| name | go-concurrency |
| description | Go concurrency patterns and pitfalls for this codebase. Use when writing or reviewing code that involves goroutines, channels, mutexes, shared state, subprocess management, or anything that runs concurrently. Also use proactively when writing new code — ask yourself: can this be called from multiple goroutines? Is this resource process-global? |
Go Concurrency Review
This codebase multiplexes concurrent property tests over a shared subprocess via channels. Concurrency bugs here are subtle and the race detector only catches about half of real-world Go concurrency bugs. Think carefully.
Core principle: be explicit about ownership
Every piece of mutable state must have a clear owner. Either:
- One goroutine owns it — no synchronization needed, but document it (e.g., "only called from readLoop")
- A mutex protects it — every access, including reads, must hold the lock
- A channel mediates it — data flows from producer to consumer with happens-before guarantees
- It's immutable after initialization — set before any goroutine can read it, preferably via sync.Once
If you can't immediately name the owner of a field, that's a bug.
This codebase's concurrency architecture
See references/architecture.md for the full map of what's protected by what. The key patterns:
- Single readLoop goroutine per connection — only one goroutine reads the socket. Packets are dispatched to per-channel inboxes via non-blocking select.
- writerMu serializes socket writes — any goroutine can write, but all writes go through the mutex.
- hegelSession.mu protects subprocess lifecycle — start/cleanup are serialized; concurrent tests multiplex over the shared connection via separate channels.
- processExited channel as a happens-before barrier — the monitor goroutine writes crash state, then closes the channel. Readers after
<-processExited see the state without additional locking.
Red flags to watch for
Lazy initialization without clear goroutine assignment
If initialization happens "on first use" and multiple goroutines might be the first user, you have a race. Use sync.Once or initialize before spawning goroutines. The lazy pattern is especially tempting for error messages, log excerpts, and diagnostic data — but those are read under failure conditions when timing is least predictable.
Reading shared state "just for diagnostics"
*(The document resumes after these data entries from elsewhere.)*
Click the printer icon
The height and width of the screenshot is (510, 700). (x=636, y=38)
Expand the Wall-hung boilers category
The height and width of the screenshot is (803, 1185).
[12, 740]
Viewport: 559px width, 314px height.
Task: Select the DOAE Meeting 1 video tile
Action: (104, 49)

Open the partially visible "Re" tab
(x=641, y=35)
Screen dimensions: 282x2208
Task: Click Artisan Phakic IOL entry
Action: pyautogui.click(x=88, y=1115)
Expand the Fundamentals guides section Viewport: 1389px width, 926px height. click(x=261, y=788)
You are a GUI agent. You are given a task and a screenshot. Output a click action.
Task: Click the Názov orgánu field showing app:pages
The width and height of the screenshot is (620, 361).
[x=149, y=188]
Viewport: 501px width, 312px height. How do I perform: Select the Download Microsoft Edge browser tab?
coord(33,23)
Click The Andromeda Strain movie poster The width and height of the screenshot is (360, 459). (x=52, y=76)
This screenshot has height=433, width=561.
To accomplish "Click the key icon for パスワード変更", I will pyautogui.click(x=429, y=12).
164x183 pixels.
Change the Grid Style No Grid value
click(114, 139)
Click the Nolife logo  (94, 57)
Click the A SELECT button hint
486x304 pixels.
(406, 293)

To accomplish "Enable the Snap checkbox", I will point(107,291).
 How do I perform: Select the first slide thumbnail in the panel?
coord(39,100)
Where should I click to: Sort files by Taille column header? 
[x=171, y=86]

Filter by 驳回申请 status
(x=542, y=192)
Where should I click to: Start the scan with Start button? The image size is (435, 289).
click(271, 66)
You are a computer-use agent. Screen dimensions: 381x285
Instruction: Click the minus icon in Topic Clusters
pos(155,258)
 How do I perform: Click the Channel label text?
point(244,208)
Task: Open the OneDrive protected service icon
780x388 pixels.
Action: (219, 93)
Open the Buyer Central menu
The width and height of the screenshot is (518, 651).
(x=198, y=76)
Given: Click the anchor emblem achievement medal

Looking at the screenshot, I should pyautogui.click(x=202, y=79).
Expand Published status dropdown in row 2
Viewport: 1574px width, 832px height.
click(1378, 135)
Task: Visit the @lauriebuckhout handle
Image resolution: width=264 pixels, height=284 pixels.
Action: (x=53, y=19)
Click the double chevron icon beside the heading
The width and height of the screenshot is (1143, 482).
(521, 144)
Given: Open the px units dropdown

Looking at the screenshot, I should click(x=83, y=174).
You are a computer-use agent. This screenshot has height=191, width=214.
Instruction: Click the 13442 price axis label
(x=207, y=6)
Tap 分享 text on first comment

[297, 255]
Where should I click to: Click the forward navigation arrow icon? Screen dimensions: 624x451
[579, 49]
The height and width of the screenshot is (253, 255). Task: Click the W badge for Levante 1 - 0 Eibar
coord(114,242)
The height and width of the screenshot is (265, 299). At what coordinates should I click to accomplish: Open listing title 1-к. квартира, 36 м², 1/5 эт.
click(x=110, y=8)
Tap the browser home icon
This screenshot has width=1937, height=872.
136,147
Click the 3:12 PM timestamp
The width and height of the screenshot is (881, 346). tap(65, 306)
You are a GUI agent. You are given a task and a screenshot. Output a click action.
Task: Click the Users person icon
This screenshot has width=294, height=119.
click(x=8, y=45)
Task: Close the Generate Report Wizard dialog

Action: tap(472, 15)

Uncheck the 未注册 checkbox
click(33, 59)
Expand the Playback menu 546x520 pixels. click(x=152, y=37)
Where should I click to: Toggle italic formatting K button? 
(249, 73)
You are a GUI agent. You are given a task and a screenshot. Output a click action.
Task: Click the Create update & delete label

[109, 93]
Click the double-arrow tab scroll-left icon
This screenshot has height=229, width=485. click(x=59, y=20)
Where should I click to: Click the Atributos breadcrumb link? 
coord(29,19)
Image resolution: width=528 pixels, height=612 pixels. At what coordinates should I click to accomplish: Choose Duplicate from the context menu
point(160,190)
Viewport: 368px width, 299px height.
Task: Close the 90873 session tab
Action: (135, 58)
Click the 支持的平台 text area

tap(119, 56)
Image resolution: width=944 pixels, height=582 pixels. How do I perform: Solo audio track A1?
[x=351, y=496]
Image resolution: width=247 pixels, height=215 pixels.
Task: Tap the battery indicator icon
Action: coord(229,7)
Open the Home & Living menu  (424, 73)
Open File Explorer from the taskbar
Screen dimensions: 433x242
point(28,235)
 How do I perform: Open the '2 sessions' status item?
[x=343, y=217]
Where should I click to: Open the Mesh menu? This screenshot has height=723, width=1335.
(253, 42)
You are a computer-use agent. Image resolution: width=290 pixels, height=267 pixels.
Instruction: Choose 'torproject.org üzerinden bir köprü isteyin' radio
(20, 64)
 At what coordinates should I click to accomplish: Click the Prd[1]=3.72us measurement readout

Logging, error messages, and crash reports still need synchronization. s.logFile.Name() races with s.logFile = nil in cleanup. The fix is to capture the value at initialization time, or have the goroutine that detects the event compute the message before signaling.
Function closures capturing mutable references
conn.crashMessageFn = s.serverCrashMessage captures s and reads s.logFile — any field the method touches is shared state. Prefer capturing immutable values (strings, ints) rather than pointers to mutable structs.
Process-global resources in parallel tests
Environment variables, working directory, temp file paths, and network ports are process-global. t.Setenv panics if called after t.Parallel(). If tests need different env values, pass config structs instead.
File I/O racing with Close
Even though os.File.Read is safe to call concurrently with Close at the syscall level, the logical race remains: after Close, the fd is freed and may be reused by another open. Read the file contents into a variable while the file is known to be open, then use the variable.
select with multiple ready cases
Go's select picks a uniformly random ready case. If you need priority (e.g., "check done before processing"), use a nested select with a non-blocking check first.
Goroutine leaks
Every goroutine must have a clear termination path. A goroutine blocked on a channel send/receive that will never complete leaks forever. Common in error paths where cleanup skips closing a channel.
Cross-process concurrency
go test ./... runs separate binaries per package. t.Parallel() runs tests concurrently within a binary. Both levels matter:
- Within-process: Shared Go variables, the global session, mutexes work
- Cross-process: File locks, temp dirs, network ports, the uv binary cache, installed binaries in
.hegel/venv — all races here require filesystem-level coordination (atomic rename, unique paths per process)
See references/testing.md for testing-specific patterns.
The happens-before relationship
The Go memory model guarantees sequential consistency for data-race-free programs. Key rules:
- Channel send happens-before the corresponding receive completes
- For unbuffered channels, receive happens-before send completes (NOT true for buffered)
mutex.Unlock() happens-before the next Lock() returns
once.Do(f) completion happens-before any Do() call returns
close(ch) happens-before <-ch returns zero value
- Goroutine creation (
go f()) happens-before f() starts
- Goroutine exit is NOT synchronized — you cannot observe completion without explicit sync
Corollary: if you write to a variable, then close a channel, any goroutine that receives from that channel is guaranteed to see the write. This is the pattern used by processExited.